Only Amazon Prime members have access to the new, high-tech market. I tried it out.

Whole Foods in Glover Park

I stood outside the Whole Foods in Glover Park for about three minutes one day last week and heard four versions of the same question: “Wait, is this place open? For real?”

ICYMI, the store has been closed since the spring of 2017, when rat infestations forced it to shut down and legal battles over the required remodel dragged on.

It is open once again, but not to the general public. For now, only Amazon Prime members can come in, as the store becomes one of two Whole Foods in the country to launch Amazon’s Just Walk Out technology. I tried it out, and found it to be both very convenient and very creepy.

How it works: You scan a QR code in the Amazon or Whole Foods app when you walk in, which opens up a little gate. (You can also scan your palms instead, if you take a minute to set up that function. But I skipped the biometrics, thanks very much.) Then you go shopping, bagging your own items as you go. There’s no cash register to queue up for before you leave, no line to wait in to get out the door. You just scan your QR code one more time to open another gate on your way out. The app charges whatever credit card you have on file with Prime. And the receipt hits your inbox soon afterward.
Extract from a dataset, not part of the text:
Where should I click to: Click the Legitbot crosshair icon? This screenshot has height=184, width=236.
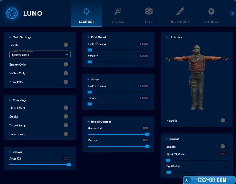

The store is brightly lit, and looks pretty much like a regular small Whole Foods, with the exception of paper bags hanging around the aisles (reminder: Per DC law, they’re five cents each). Several employees waited by the entrance, eager to show me exactly where to scan my phone to start my virtual cart. (Amazon says Just Walk Out stores will hire a “comparable number” of people to similarly sized Whole Foods, and the Glover Park location has a dozen job openings listed online.)

Once past the gate, though, I couldn’t quite shake the cold feeling that machines watched my every move—which, of course, they did.

As Amazon describes it, the Just Walk Out technology uses “a combination of computer vision, sensor fusion, and deep learning—similar to what you’d find in a self-driving car.” Basically, information from cameras in the store and weight sensors underneath products are processed in real-time to keep track of what you toss in your bag. An employee told me that if I picked something up and didn’t want it, I needed to put it back in the same spot. (A company rep for Whole Foods declined to answer specific questions about the technology.)

Walking out of the store without scanning and bagging felt bizarrely like shoplifting, but sure enough, I received an email receipt two hours later. The email itself just showed the total, but it included a link to the Whole Foods app, where I could see my dish soap, raspberries, and single paper bag in itemized form. There’s also a button to request a refund, and a digital barcode you can present to any Whole Foods store to bring something back.

So when will the store open to the rest of the city? I’d love to tell you, but the company rep dodged my question about that. Maybe I should have scanned my palms after all.